*Required action*: What you return should be each line of the data containing the string "gear".

=-=-=

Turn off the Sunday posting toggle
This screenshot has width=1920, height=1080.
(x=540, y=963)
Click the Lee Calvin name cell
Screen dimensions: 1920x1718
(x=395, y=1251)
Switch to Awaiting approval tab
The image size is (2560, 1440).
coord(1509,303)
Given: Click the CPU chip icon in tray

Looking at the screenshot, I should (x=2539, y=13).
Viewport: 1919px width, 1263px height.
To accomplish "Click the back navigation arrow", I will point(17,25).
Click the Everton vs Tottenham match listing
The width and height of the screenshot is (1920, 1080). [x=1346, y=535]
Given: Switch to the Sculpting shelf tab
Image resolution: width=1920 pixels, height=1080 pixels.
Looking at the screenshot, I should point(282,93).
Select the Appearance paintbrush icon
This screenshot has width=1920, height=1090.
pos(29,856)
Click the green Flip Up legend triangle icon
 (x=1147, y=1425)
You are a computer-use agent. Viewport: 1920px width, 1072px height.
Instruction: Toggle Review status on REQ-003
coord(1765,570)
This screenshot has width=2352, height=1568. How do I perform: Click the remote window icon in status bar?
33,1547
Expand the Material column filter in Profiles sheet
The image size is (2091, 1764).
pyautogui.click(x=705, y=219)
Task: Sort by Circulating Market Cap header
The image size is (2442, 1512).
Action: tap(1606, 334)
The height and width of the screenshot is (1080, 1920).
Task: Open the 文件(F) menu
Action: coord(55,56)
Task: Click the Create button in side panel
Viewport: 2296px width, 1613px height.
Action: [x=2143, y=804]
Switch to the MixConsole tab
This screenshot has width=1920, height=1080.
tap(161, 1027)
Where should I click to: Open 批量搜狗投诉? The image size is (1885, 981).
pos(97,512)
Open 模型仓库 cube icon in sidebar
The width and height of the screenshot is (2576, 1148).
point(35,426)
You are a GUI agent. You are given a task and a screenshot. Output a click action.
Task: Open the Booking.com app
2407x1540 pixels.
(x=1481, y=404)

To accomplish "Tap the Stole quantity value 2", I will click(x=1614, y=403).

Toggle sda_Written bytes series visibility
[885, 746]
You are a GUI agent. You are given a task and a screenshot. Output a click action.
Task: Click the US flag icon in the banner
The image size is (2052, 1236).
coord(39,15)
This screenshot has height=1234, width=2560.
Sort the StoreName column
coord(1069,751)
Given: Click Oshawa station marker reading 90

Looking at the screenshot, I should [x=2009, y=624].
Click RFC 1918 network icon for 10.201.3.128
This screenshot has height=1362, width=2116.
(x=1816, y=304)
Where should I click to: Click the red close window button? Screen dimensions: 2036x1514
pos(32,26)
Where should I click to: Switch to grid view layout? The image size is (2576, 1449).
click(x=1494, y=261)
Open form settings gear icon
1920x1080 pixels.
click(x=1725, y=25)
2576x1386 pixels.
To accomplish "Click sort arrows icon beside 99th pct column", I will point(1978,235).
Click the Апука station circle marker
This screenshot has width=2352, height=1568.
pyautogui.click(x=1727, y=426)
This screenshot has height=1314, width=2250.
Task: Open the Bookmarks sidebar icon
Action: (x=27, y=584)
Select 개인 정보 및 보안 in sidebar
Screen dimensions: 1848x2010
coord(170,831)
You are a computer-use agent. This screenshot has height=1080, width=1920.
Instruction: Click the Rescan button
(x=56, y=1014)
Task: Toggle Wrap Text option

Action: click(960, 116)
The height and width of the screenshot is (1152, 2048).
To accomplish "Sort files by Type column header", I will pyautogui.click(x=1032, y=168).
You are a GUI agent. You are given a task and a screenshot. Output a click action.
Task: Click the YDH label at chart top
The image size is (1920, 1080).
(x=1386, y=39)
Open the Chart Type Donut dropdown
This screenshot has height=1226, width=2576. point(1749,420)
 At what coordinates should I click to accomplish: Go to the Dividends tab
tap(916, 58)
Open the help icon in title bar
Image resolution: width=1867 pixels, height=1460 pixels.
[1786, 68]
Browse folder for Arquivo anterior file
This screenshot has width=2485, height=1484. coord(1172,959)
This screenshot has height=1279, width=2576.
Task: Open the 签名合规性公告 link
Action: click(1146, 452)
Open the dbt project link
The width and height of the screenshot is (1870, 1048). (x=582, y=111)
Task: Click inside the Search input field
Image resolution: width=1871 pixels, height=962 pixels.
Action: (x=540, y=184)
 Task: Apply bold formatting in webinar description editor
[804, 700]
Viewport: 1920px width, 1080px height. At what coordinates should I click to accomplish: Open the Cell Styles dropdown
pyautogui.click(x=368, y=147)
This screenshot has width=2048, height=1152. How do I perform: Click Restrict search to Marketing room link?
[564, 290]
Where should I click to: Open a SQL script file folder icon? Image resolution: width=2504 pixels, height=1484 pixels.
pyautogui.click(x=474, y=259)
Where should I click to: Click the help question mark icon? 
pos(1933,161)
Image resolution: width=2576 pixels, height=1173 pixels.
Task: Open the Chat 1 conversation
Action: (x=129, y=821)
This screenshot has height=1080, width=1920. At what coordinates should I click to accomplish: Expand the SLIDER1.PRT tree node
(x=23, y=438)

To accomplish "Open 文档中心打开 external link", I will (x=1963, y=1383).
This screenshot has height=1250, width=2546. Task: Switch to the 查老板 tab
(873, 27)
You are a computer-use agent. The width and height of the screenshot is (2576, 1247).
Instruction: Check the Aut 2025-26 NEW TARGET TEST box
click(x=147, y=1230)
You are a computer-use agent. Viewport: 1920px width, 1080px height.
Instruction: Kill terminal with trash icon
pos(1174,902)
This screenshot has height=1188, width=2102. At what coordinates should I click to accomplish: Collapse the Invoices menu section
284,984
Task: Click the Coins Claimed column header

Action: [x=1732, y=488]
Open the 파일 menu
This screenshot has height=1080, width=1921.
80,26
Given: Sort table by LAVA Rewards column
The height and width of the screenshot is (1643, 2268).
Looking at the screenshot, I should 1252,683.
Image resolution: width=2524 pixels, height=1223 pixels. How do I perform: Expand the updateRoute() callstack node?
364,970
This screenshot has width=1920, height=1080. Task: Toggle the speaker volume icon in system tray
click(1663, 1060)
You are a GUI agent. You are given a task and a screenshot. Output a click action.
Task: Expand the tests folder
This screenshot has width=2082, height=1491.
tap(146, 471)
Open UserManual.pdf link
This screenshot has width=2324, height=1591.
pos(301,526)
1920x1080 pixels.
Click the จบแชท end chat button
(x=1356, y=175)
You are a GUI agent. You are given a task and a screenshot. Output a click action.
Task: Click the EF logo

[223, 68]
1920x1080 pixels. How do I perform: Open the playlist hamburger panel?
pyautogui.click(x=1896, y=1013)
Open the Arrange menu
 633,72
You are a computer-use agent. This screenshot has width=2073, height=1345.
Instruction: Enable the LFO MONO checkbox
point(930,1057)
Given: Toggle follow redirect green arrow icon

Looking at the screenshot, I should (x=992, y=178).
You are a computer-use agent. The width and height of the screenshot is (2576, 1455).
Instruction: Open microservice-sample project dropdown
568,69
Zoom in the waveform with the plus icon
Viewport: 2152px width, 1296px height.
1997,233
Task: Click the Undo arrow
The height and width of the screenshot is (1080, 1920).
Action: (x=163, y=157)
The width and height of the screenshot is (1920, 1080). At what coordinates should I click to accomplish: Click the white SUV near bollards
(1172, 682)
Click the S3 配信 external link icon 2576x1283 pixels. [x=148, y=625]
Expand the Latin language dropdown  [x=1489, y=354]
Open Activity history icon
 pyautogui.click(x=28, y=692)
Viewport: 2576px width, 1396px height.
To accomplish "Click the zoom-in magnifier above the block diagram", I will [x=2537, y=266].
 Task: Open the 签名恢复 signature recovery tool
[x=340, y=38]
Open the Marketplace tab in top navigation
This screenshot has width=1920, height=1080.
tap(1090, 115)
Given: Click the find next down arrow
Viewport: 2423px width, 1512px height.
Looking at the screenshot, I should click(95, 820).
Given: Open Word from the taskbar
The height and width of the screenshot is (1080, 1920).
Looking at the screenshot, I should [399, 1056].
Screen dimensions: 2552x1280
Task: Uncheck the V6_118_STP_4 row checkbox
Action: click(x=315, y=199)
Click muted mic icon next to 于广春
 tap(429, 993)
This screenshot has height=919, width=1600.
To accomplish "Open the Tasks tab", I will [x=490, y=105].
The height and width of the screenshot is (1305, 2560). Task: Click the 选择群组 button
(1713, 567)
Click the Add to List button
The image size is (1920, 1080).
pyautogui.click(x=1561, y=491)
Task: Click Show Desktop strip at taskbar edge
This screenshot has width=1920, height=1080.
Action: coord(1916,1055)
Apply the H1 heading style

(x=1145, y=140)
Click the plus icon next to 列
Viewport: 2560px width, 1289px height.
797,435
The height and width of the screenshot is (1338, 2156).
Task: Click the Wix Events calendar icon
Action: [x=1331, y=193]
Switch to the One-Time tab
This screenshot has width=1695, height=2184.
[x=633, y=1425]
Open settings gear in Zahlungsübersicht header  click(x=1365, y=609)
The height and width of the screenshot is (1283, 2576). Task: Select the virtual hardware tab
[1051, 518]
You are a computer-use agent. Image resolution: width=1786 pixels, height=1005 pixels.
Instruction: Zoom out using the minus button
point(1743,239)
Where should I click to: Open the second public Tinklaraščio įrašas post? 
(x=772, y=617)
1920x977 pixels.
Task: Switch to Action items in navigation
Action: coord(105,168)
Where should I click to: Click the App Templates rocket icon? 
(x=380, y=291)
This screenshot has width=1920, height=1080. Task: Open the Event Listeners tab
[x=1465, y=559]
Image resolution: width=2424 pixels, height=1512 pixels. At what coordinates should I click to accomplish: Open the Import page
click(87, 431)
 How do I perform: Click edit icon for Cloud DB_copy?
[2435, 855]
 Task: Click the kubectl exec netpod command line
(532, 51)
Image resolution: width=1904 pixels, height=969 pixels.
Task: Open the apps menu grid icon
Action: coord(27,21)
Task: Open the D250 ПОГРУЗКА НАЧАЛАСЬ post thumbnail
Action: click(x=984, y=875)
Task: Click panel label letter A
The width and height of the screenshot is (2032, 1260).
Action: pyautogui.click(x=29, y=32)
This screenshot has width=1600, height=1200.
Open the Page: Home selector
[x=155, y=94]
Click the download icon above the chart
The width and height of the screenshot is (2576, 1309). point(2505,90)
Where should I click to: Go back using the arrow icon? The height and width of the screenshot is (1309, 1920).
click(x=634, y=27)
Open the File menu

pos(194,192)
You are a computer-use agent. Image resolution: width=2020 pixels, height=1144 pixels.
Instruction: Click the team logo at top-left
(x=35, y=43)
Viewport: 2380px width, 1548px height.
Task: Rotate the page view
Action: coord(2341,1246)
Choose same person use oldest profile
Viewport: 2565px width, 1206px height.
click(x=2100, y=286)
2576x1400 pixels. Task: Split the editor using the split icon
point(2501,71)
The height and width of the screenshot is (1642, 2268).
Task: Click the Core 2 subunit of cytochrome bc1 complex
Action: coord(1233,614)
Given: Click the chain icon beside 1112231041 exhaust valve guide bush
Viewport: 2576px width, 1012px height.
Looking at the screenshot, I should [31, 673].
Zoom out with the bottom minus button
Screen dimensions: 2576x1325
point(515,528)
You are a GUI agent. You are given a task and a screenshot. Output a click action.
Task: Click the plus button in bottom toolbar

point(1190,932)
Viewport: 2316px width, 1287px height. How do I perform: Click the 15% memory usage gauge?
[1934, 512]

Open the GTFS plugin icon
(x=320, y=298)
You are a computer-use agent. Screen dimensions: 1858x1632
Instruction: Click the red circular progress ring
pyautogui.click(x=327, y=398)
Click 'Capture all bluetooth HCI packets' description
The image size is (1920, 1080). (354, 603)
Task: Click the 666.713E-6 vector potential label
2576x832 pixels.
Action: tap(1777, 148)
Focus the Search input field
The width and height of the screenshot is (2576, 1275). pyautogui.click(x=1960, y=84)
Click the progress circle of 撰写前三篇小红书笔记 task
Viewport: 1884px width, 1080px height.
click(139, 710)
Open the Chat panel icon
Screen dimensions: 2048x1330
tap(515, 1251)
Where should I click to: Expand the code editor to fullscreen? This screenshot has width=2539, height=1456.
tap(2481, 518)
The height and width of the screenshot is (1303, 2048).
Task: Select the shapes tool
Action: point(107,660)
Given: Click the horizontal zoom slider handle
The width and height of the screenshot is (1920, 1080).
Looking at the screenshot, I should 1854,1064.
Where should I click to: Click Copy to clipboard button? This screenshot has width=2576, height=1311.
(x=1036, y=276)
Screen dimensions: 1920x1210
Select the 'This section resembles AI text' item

=-=-=

*Answer box*:
Open form settings gear icon
Open settings gear in Zahlungsübersicht header  click(x=1365, y=609)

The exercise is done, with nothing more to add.